### EXERCISE DATA
::::

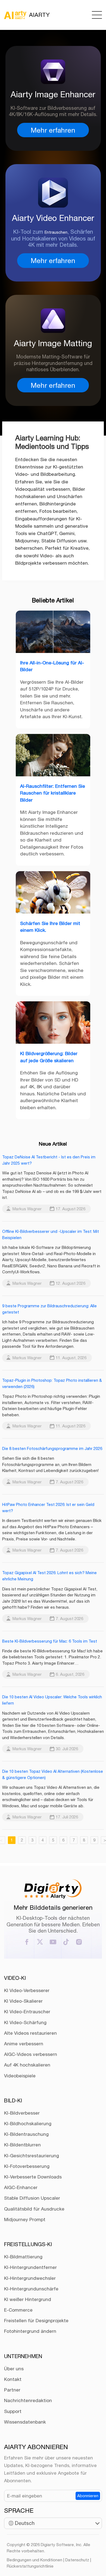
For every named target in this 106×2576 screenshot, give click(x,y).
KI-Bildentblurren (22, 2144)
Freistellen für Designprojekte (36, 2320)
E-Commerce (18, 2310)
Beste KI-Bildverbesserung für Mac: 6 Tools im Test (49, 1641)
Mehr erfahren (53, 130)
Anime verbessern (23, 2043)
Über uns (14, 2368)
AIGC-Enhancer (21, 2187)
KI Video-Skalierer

::::

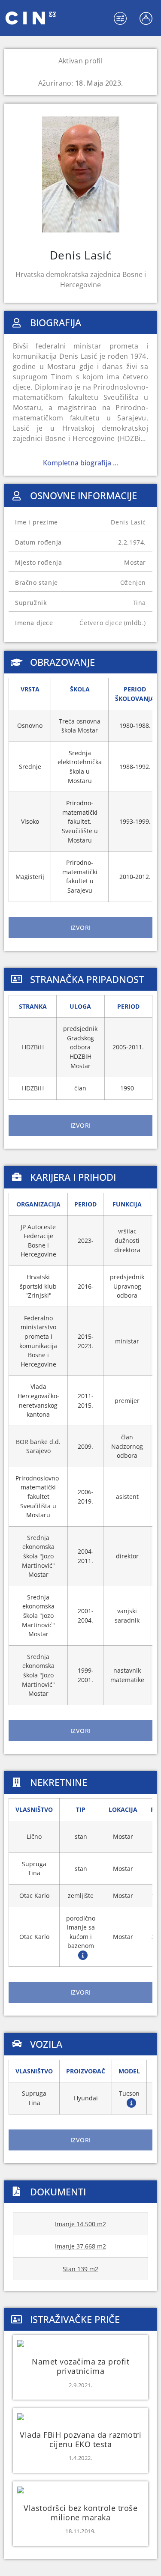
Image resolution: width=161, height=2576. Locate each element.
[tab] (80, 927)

::::

### WORK INSTRUCTIONS
Copy the stretch of the records above that runs from the line with "Anime verbessern (23, 2043)" through the line with "KI Video-Skalierer". Both end lines belong in the copy, and nothing else does.

### RESULT
Anime verbessern (23, 2043)
Über uns (14, 2368)
AIGC-Enhancer (21, 2187)
KI Video-Skalierer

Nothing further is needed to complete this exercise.